Selanjutnya, akan ada identifikasi faktor risiko penyakit tidak menular, pemberian edukasi, serta tindak lanjut berupa rujukan pada Fasilitas Kesehatan Tingkat Pertama (FKTP) jika ditemukan indikasi faktor risiko. Dr Elvieda mengatakan, pemeriksaan dini bagi orang yang sehat perlu dilakukan minimal setahun sekali.

Pemerintah melalui Kementerian Kesehatan saat ini melakukan transformasi kesehatan yang salah satu pilarnya meningkatkan layanan kesehatan primer dengan menitikberatkan pada upaya promotif dan preventif. Populasi yang disasar yakni mereka yang sehat dan berisiko.

Pada mereka yang sehat, yakni belum memiliki gejala penyakit, dilakukan upaya promosi kesehatan agar tetap sehat dan tidak masuk ke dalam kategori populasi berisiko.

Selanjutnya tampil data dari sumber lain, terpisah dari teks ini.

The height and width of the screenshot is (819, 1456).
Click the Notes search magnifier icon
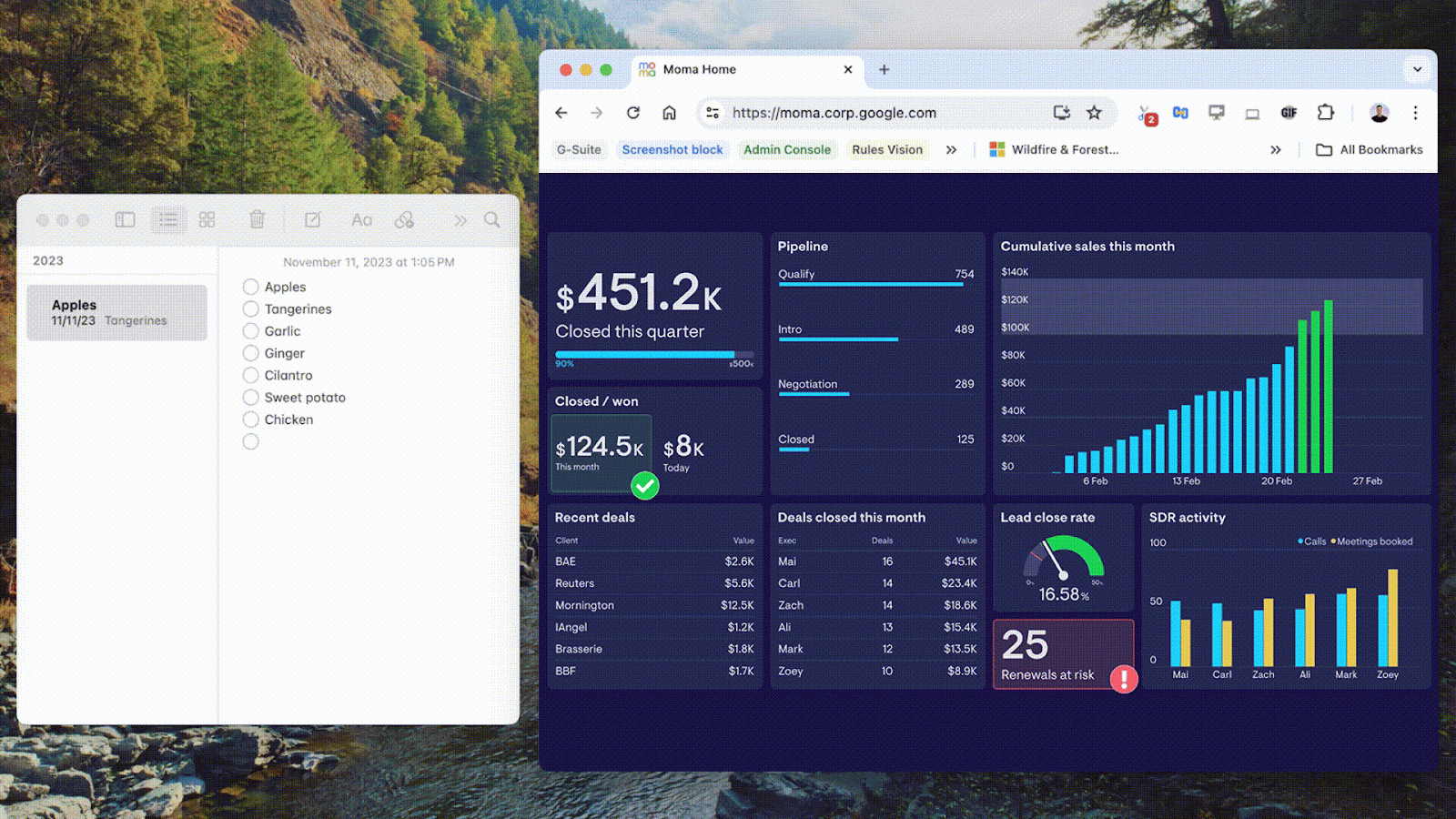click(x=492, y=219)
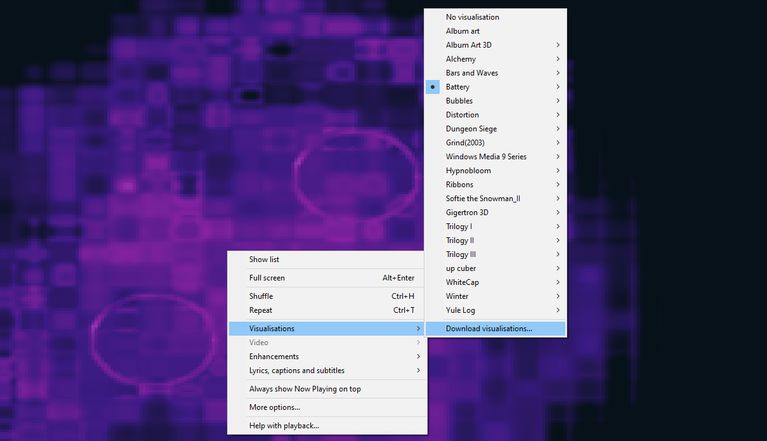The width and height of the screenshot is (767, 441).
Task: Open the Show list entry
Action: [x=264, y=259]
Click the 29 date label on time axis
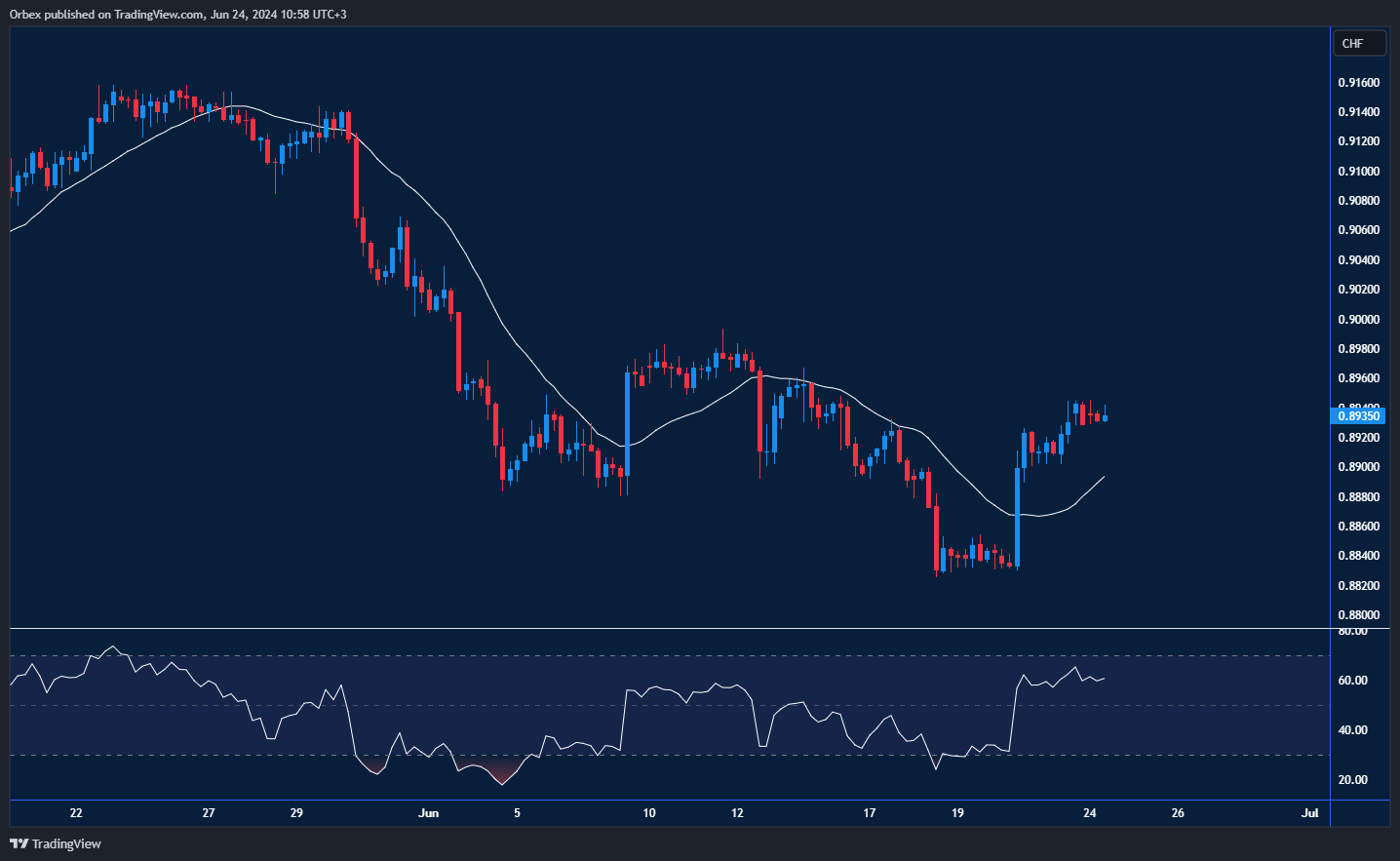The image size is (1400, 861). (296, 812)
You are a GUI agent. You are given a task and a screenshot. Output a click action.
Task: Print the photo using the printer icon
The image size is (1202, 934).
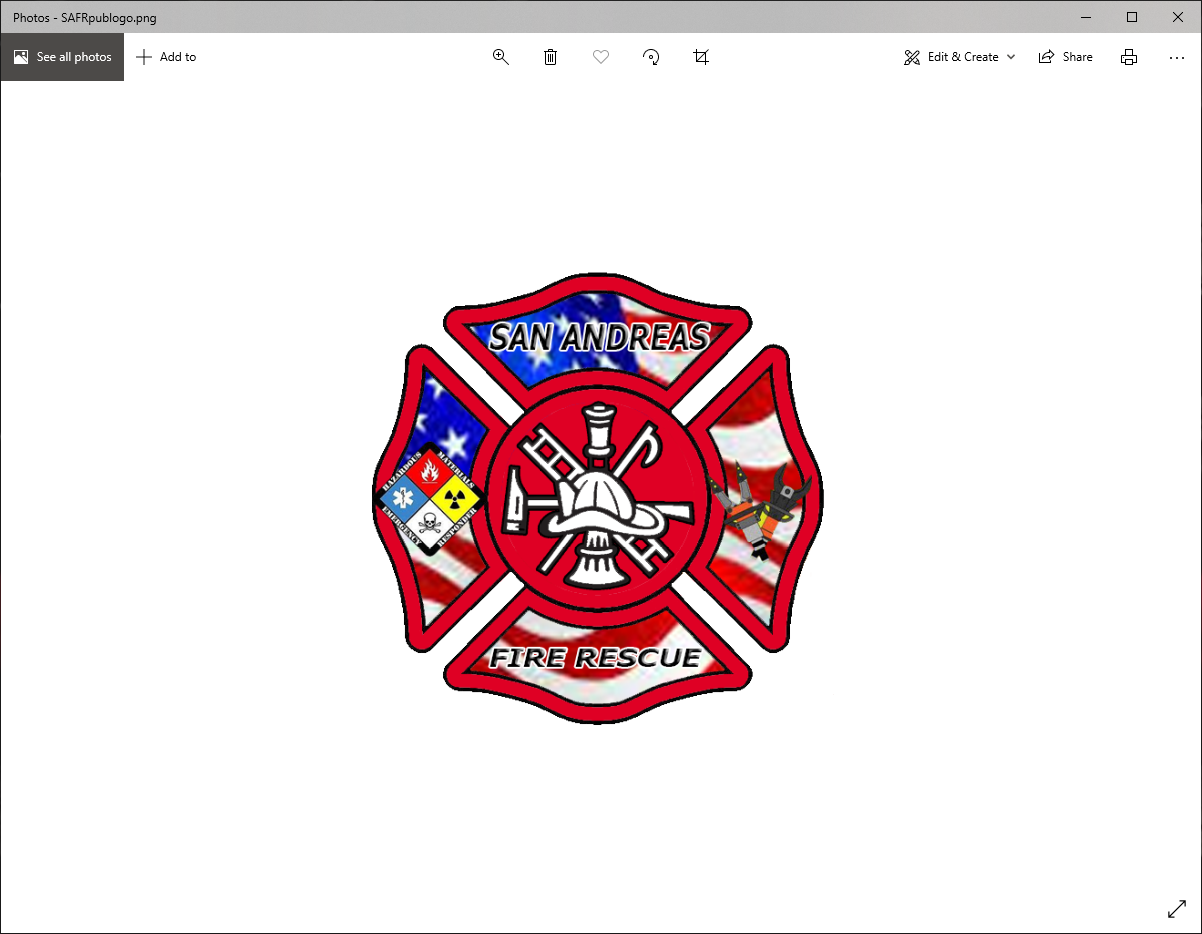1129,57
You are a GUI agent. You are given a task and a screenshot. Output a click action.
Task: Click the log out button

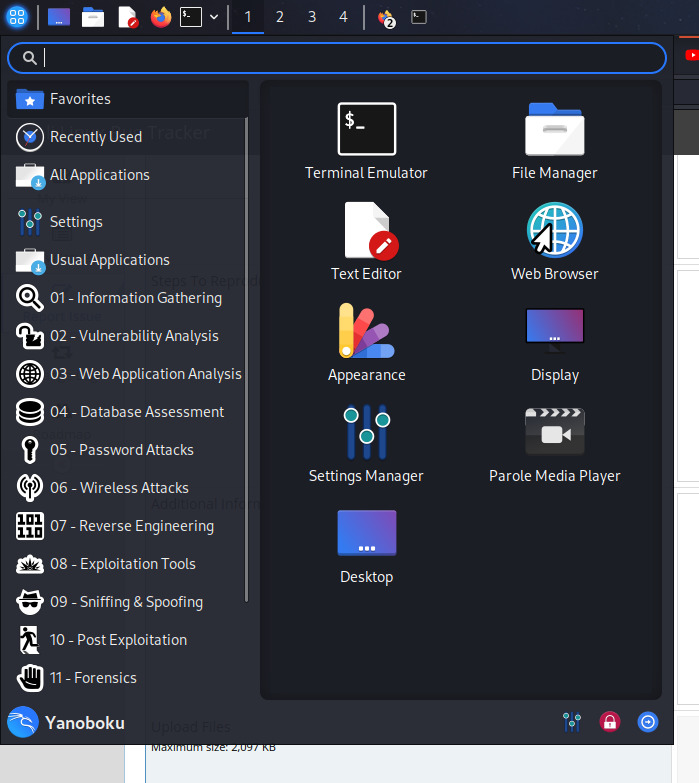(x=648, y=721)
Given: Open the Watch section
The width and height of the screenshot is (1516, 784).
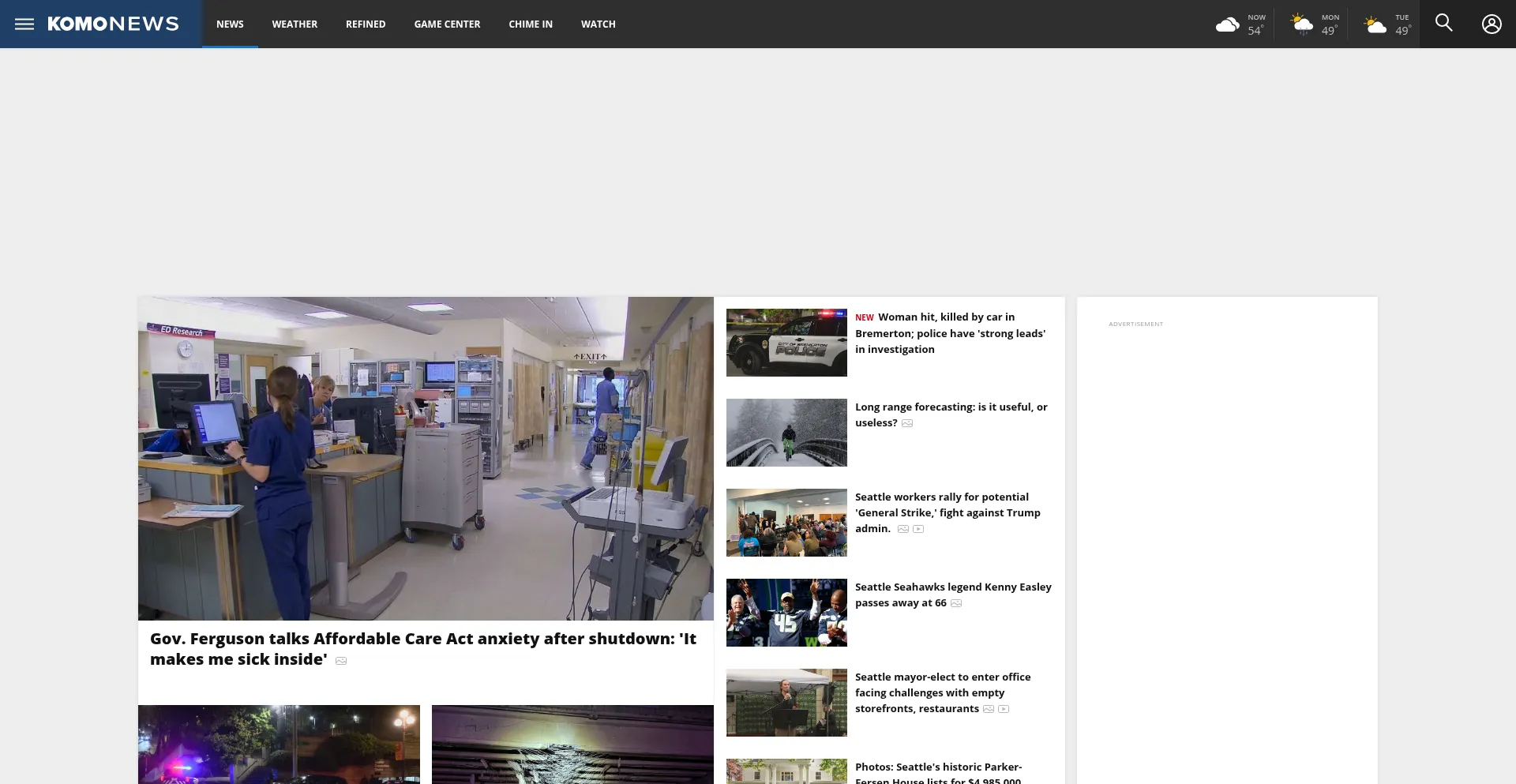Looking at the screenshot, I should 598,24.
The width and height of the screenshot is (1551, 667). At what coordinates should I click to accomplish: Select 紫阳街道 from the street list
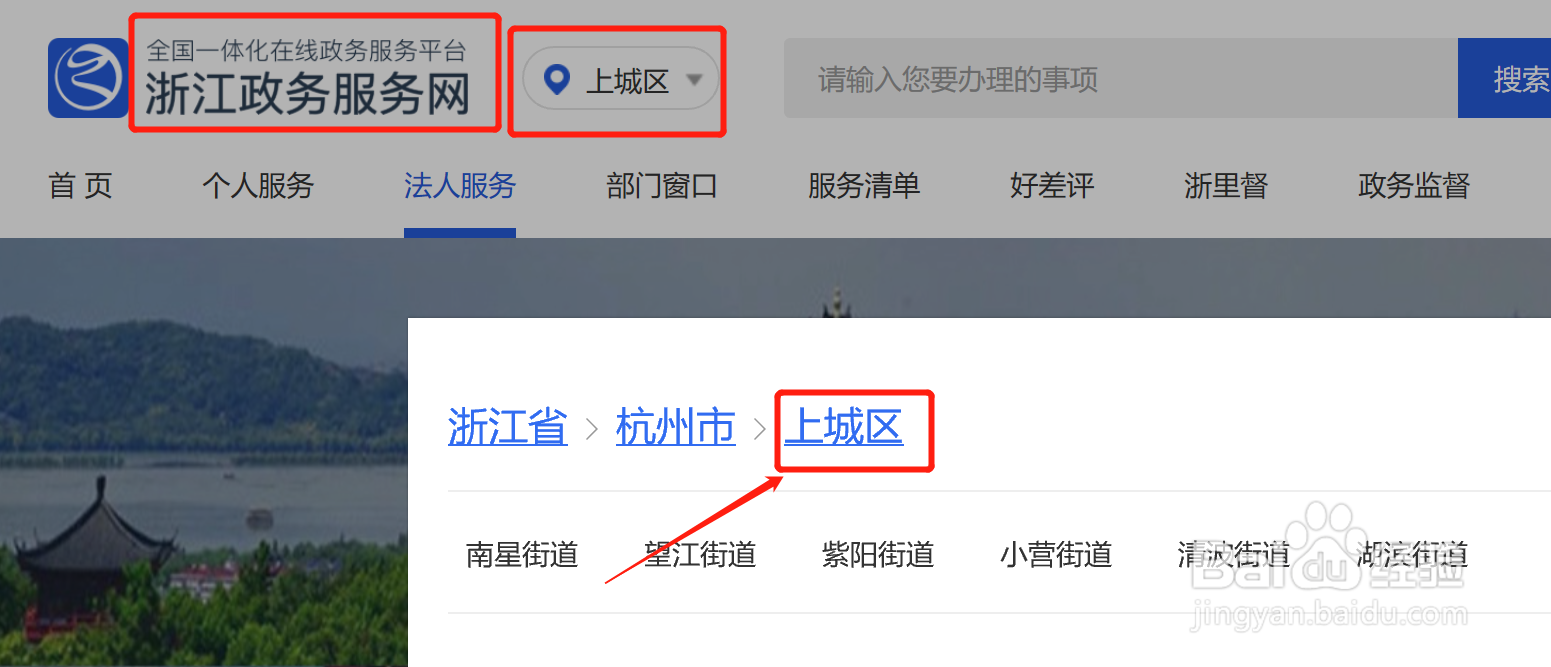point(878,554)
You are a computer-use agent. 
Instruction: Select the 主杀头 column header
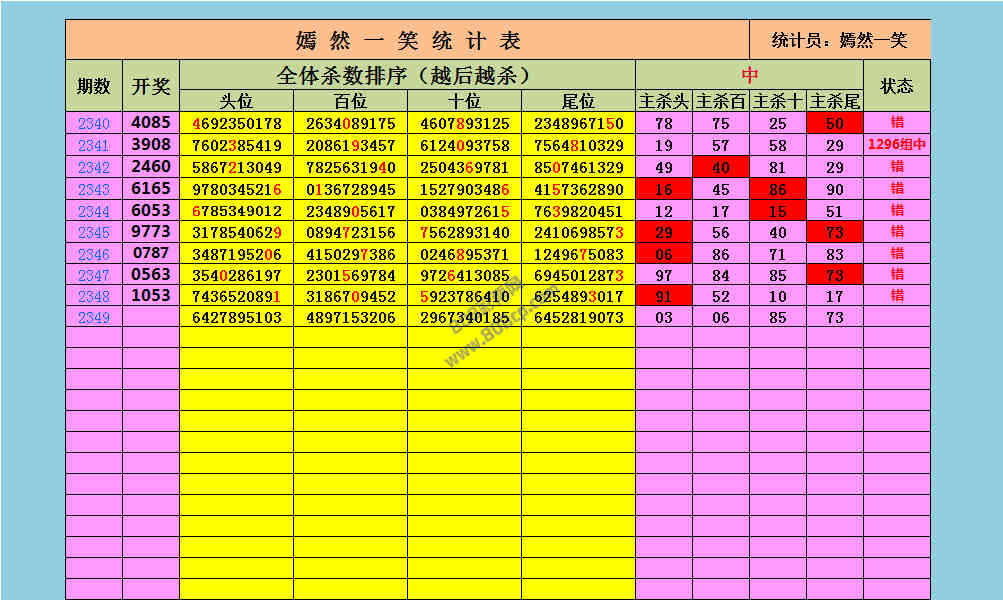[664, 101]
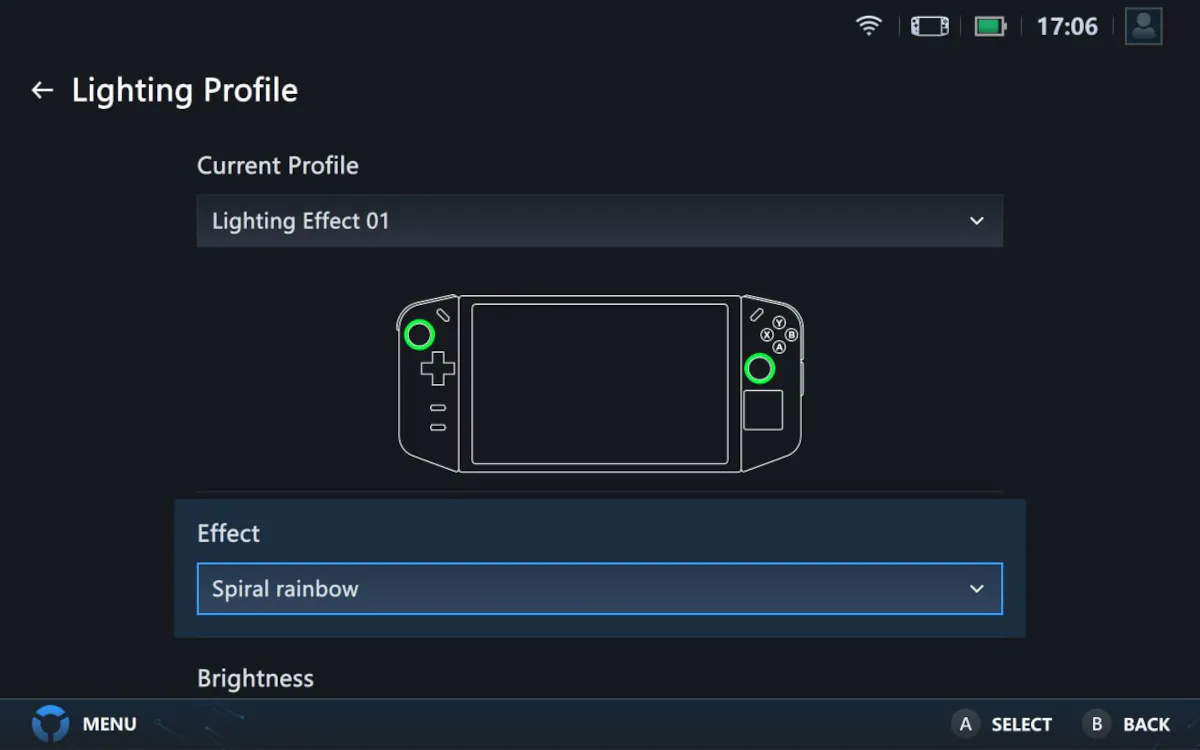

Sementara pada pada populasi yang sudah berisiko dilakukan pencegahan primer melalui deteksi dini, baik itu faktor risikonya maupun penyakitnya, sehingga diharapkan penyakit dapat ditanggulangi.

Pada para penyandang penyakit, maka diupayakan agar bisa diobati supaya penyakit tidak menjadi lebih berat. Dr Elvieda menjelaskan penyakit yang mendasari penyakit ginjal kronis ialah hipertensi dan diabetes.

"Pelayanan kesehatan bagi pasien hipertensi dan diabetes yang di dalamnya juga mulai dari deteksi dini sampai pengendaliannya supaya pasien aktif berobat agar terkendali tekanan darah dan gula darahnya sehingga tidak masuk ke komplikasi," ujar dr Elvieda yang menargetkan pemerintah daerah bisa melakukan pelayanan ini 100 persen.

Selain skrining kesehatan, dr Elvieda juga menyarakan masyarakat melakukan pola hidup sehat agar tak terkena penyakit tidak menular, termasuk penyakit ginjal, diabetes, hipertensi, dan obesitas. Caranya ialah dengan melakukan diet dengan gizi seimbang untuk menurunkan risiko, melakukan aktivitas fisik dengan aman, serta menghindari merokok dan minuman beralkohol.

"Saat ini, Indonesia masih menghadapi tantangan kesehatan terkait penyakit tidak menular. Angka penyakit ini sejak tahun 2010 mulai meningkat antara lain akibat pola makan, pola asuh, pola gerak, dan pola makan seperti tinggi kalori, rendah serat, tinggi garam, tinggi gula dan tinggi lemak," kata Direktur Promosi Kesehatan dan Pemberdayaan Masyarakat Kementerian Kesehatan, dr Imran Agus Nurali SpKO.

Menurut Imran, perilaku ini juga diikuti dengan gaya hidup sedenter, memilih makanan junk food atau siap saji, kurangnya aktivitas fisik, stres, dan kurangnya istirahat. Hal tersebut memicu timbulnya penyakit hipertensi, diabetes, obesitas, kanker, penyakit jantung, dan hiperkolesterol.